Watching several Pandas tutorials I found this:
When reading csv files I sometimes get the following error:
UnicodeDecodeError: 'utf-8' codec can't decode byte 0xe1 in position 17: invalid continuation byte
In all the videos they give the option to open the file with Sublime and then save it as UTF-8.
Now, on the other hand, I found the following:
I open the file, go through it and apply the detect function of chardet so that it finds what type of encoding it has.
import chardet
with open('data/atp-tour/data.csv', 'rb') as f:
result = chardet.detect(f.read())
result['encoding']
Output: 'Windows-1252'
Once this is done, I can encode the file and make it work normally:
datos = pd.read_csv('data/atp-tour/data.csv', encoding=result['encoding'])
What is the best method for encoding? Fix it quick with sublime or find the type of encoding and apply it?
On the other hand, when applying the Chardet encoding, it sometimes gives a memory error that stops exiting when adding the parameter low_memory = False
DtypeWarning: Columns (4,5,7,16) have mixed types. Specify dtype option on import or set low_memory=False.
What does this mean? Since I investigated and on the same line sometimes it comes out and sometimes not when executing it
FILE ENCODING
Opening the file with sublime is the simplest option to save it in UTF-8, on the other hand you can do the encoding to UTF-8 by doing the csv_read, if it doesn't work, you can import chardet and do the encoding in the same script so that everything stays there, this last option takes longer the more records the file has.
Although that was my query because I'm just starting out and I'm an intern, they already lowered the line that UTF-8 is required, so I no longer have that problem, but to practice you can try what I'm saying.
LOW MEMORY
I leave the information translated, SEE SOURCE provided by @abulafia
The low_memory option is not properly unchecked, but it should be, since it doesn't actually do anything different VIEW SOURCE
The reason you get this low memory warning is because the guess types for each column are memory intensive. Pandas tries to determine which data type to set by analyzing the data in each column.

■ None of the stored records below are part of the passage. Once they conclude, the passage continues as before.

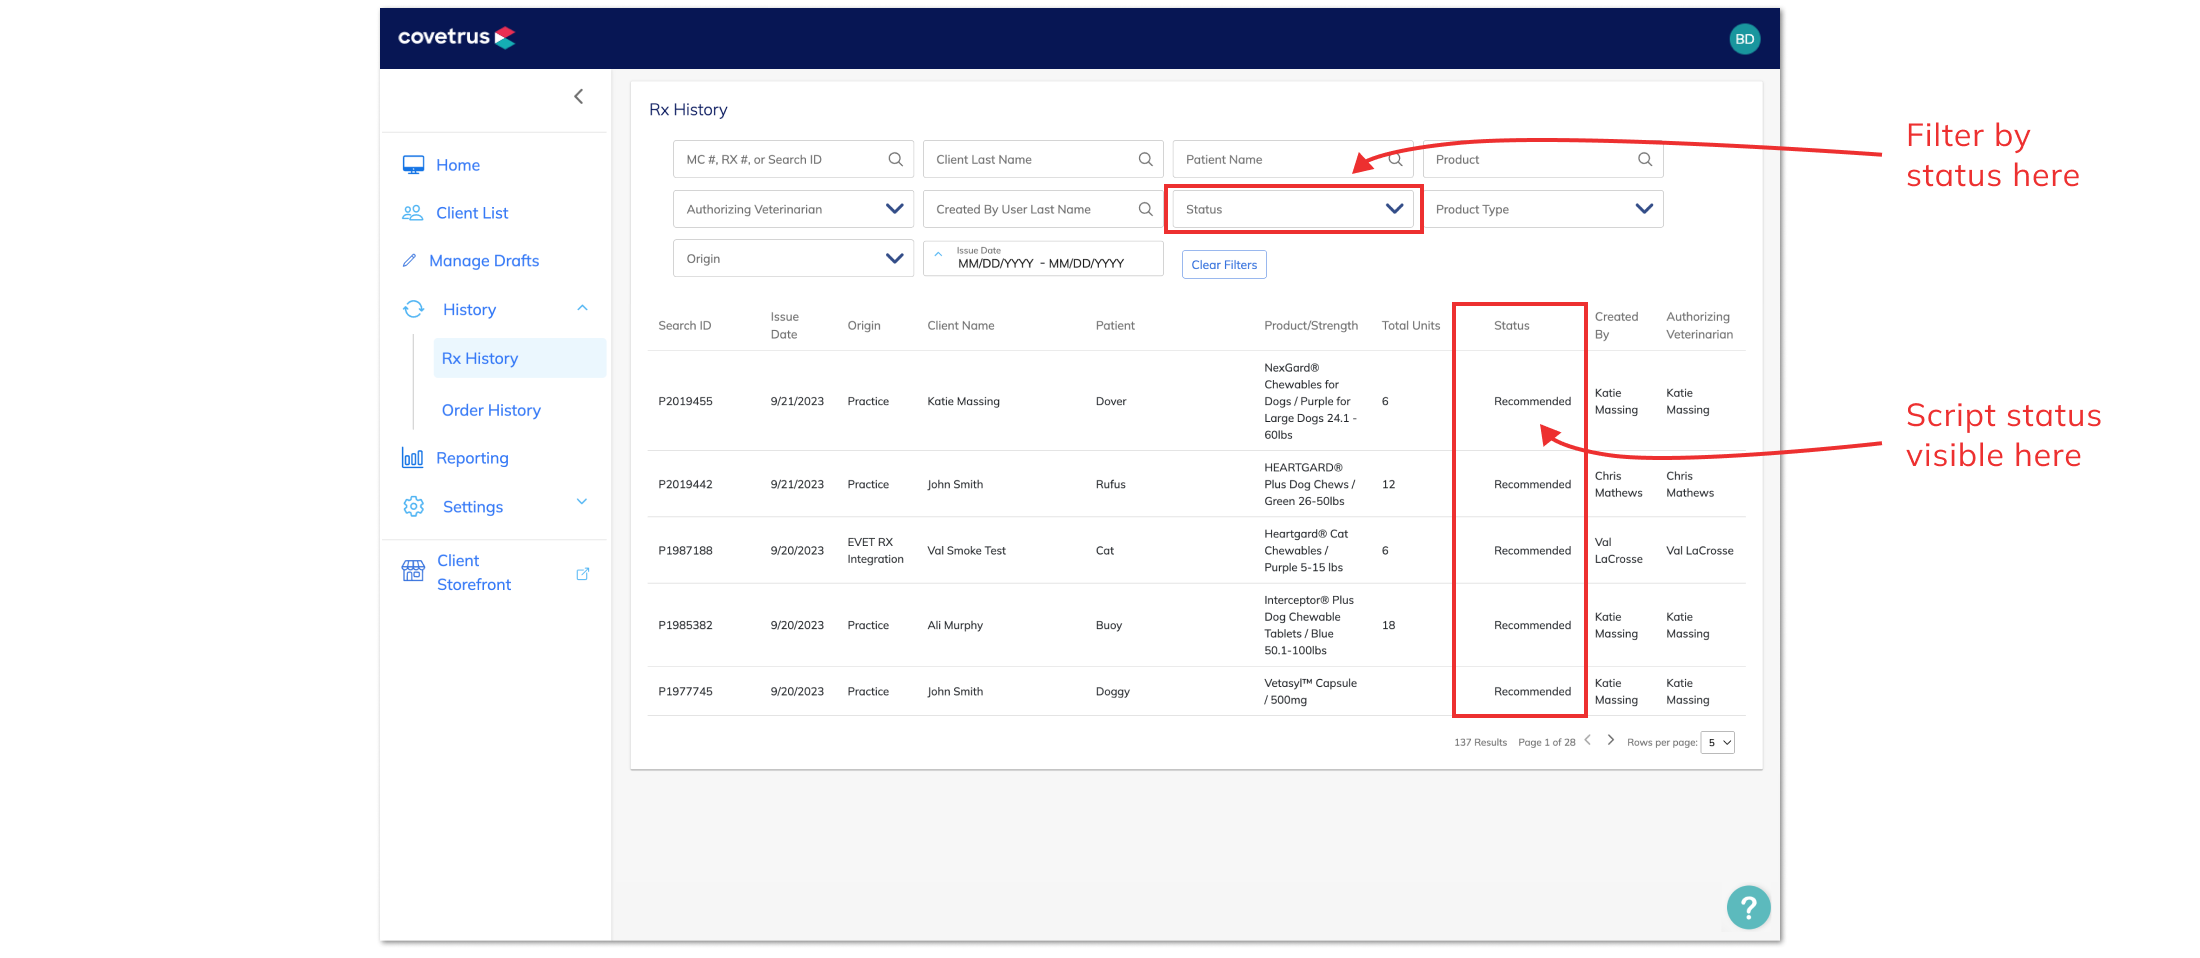This screenshot has width=2200, height=958.
Task: Open the Origin filter dropdown
Action: tap(793, 258)
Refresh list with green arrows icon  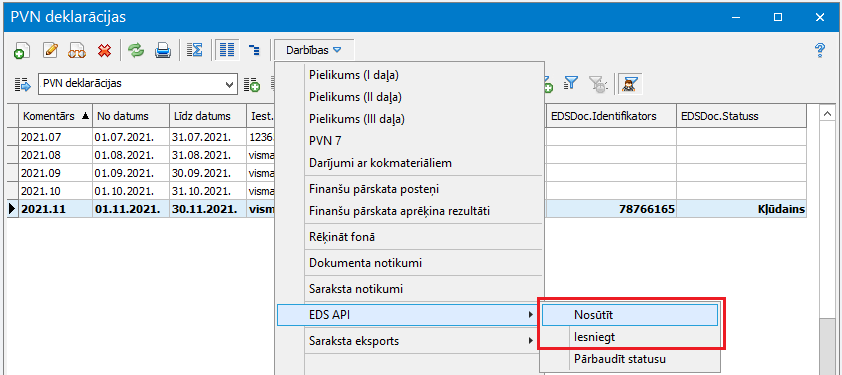point(136,51)
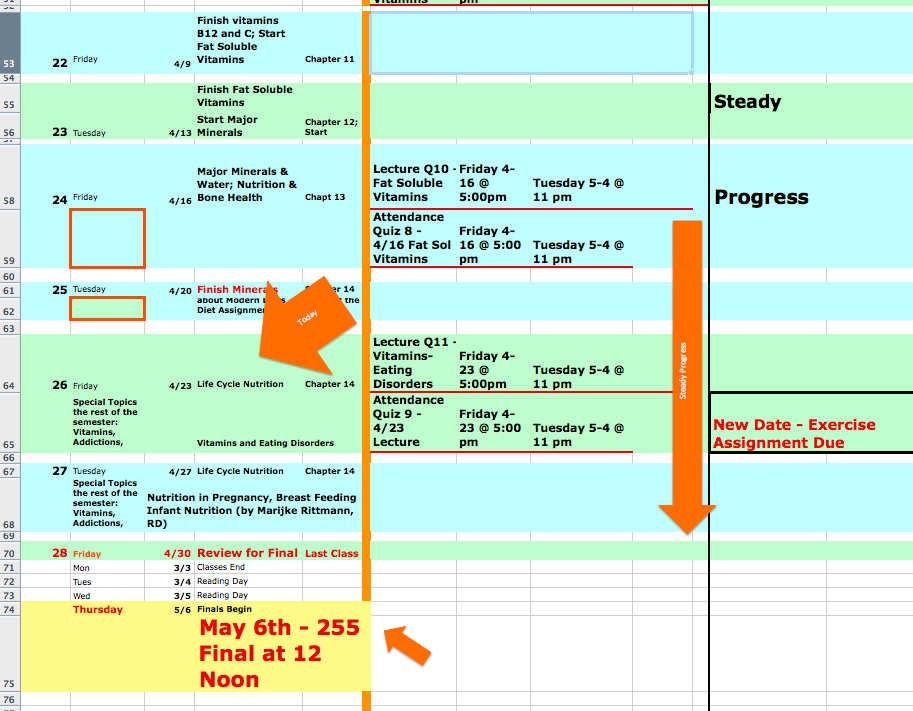Click the red "Review for Final" cell

point(247,553)
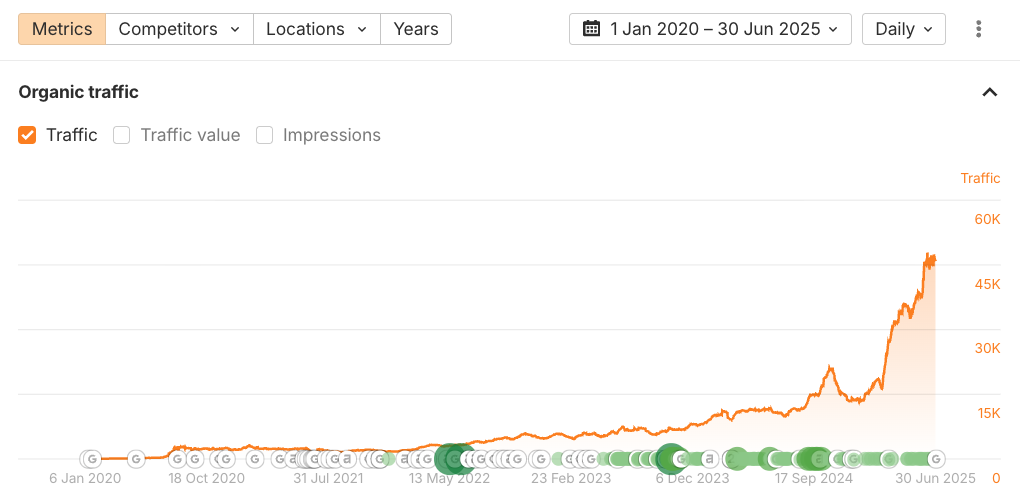
Task: Click the large dark green marker above 13 May 2022
Action: click(449, 459)
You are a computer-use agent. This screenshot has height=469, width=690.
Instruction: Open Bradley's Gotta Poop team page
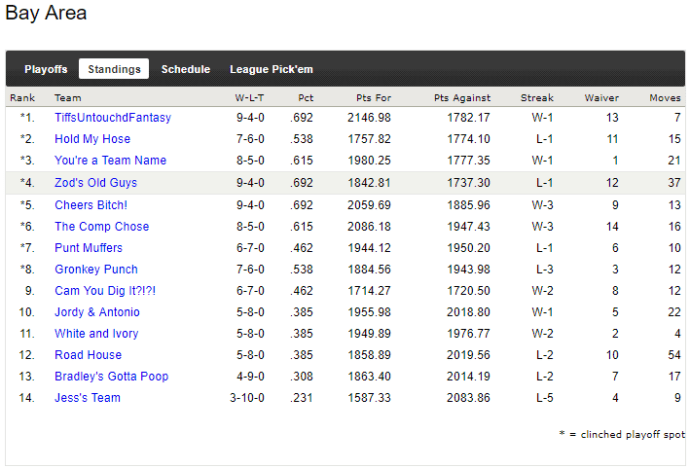coord(111,377)
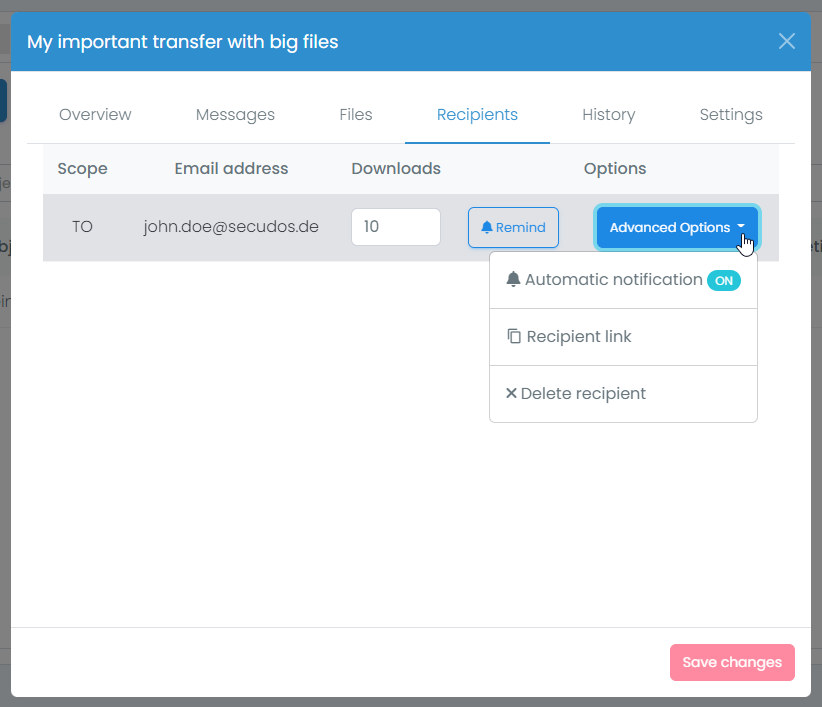Viewport: 822px width, 707px height.
Task: Switch to the History tab
Action: pyautogui.click(x=608, y=115)
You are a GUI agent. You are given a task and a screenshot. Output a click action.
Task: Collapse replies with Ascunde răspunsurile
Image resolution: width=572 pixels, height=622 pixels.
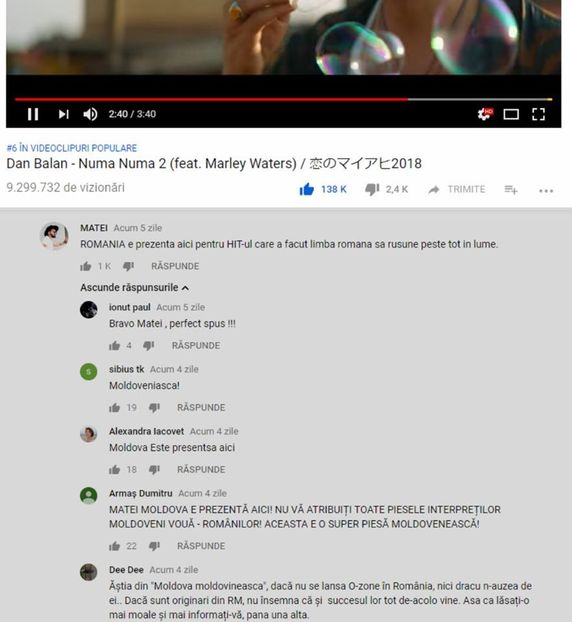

Pandas can only determine what data type each column has once it reads the entire file. This means that you can't really parse anything before reading the entire file, unless you risk having to change the column type when you read the last value.
Consider the example of a file that has a column named user_id. It contains 10 million rows where the user_id is always numbers. Since pandas can't tell they are just numbers, it will probably keep it as the original strings until it has read the entire file.
Specifying dtypes (should always be done) by adding:
By calling pd.read_csv() pandas will know when it starts reading the file, that this is just integers.
It's also worth noting that if the last line of the file had "foobar" written in the user_id column, the load would block if the above dtype was specified.